Motorists should always:
• Look twice before changing lanes or merging. Use your mirrors and look over your shoulder to be sure it is safe.
• Allow appropriate distance. Traffic, weather, and road conditions require motorcyclists to react and maneuver differently. Drivers should allow motorcyclists enough space to maneuver and enough time to adjust.
• Use care when driving near a group of motorcyclists. Sharing the road with organized motorcycle groups requires patience and communication. If a driver needs to change lanes or reach an exit, they should signal their intention and wait for the riders to create space. Do not merge in between groups or riders unless there is enough space to do so safely.
Riders are urged to take precautions:
• Wear DOT-compliant gear with bright colors and retro-reflective strips or decals, over-the-ankle boots, gloves, a protective jacket, pants and a properly fitted helmet with face shield or protective eyewear.
• Get regular maintenance and take advantage of IDOT’s free motorcycle safety courses. Visit startseeingmotorcycles.org for more information.
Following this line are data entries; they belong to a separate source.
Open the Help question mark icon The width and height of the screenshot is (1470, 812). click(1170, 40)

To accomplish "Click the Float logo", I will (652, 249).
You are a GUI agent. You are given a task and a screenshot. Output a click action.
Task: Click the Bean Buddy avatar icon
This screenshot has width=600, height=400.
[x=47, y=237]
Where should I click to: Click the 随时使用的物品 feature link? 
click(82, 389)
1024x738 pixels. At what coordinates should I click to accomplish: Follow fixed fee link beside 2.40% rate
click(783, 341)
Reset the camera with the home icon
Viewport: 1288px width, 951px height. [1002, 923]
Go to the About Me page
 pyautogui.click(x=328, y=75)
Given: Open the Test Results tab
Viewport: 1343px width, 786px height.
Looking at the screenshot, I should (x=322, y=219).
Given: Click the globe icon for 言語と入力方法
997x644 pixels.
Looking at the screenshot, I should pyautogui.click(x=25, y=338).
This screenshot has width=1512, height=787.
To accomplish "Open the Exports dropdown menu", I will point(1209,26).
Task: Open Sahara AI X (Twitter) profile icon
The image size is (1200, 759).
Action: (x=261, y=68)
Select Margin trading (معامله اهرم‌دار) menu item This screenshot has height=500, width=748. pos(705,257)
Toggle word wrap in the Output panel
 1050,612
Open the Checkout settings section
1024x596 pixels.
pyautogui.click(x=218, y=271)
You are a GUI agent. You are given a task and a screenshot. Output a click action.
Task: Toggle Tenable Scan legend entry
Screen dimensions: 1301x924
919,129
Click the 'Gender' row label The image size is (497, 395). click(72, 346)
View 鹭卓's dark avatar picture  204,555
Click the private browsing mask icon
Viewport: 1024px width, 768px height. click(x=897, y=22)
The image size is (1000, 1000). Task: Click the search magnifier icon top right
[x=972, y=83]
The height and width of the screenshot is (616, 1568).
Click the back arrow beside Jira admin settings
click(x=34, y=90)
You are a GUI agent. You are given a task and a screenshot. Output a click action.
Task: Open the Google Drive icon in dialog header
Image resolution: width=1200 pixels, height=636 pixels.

• Give yourself space and time to react. Allow space for emergency braking and for avoiding a crash. Make lane changes gradually and expect the unexpected.
• Ride Sober. Motorcycle riding, alcohol and cannabis don’t mix. They slow your reaction time, affect your balance, coordination and vision, and may increase your risk of crashing.
Start Seeing Motorcycles is made possible by the teamwork among IDOT, ISP, Gold Wing Road Riders Association, A Brotherhood Aimed Towards Education (ABATE) and other organizations that promote motorcycle education, awareness and safety.
During the riding season, Start Seeing Motorcycles banners and yard signs will be on display throughout the state, reminding the public to always stay alert for motorcycles.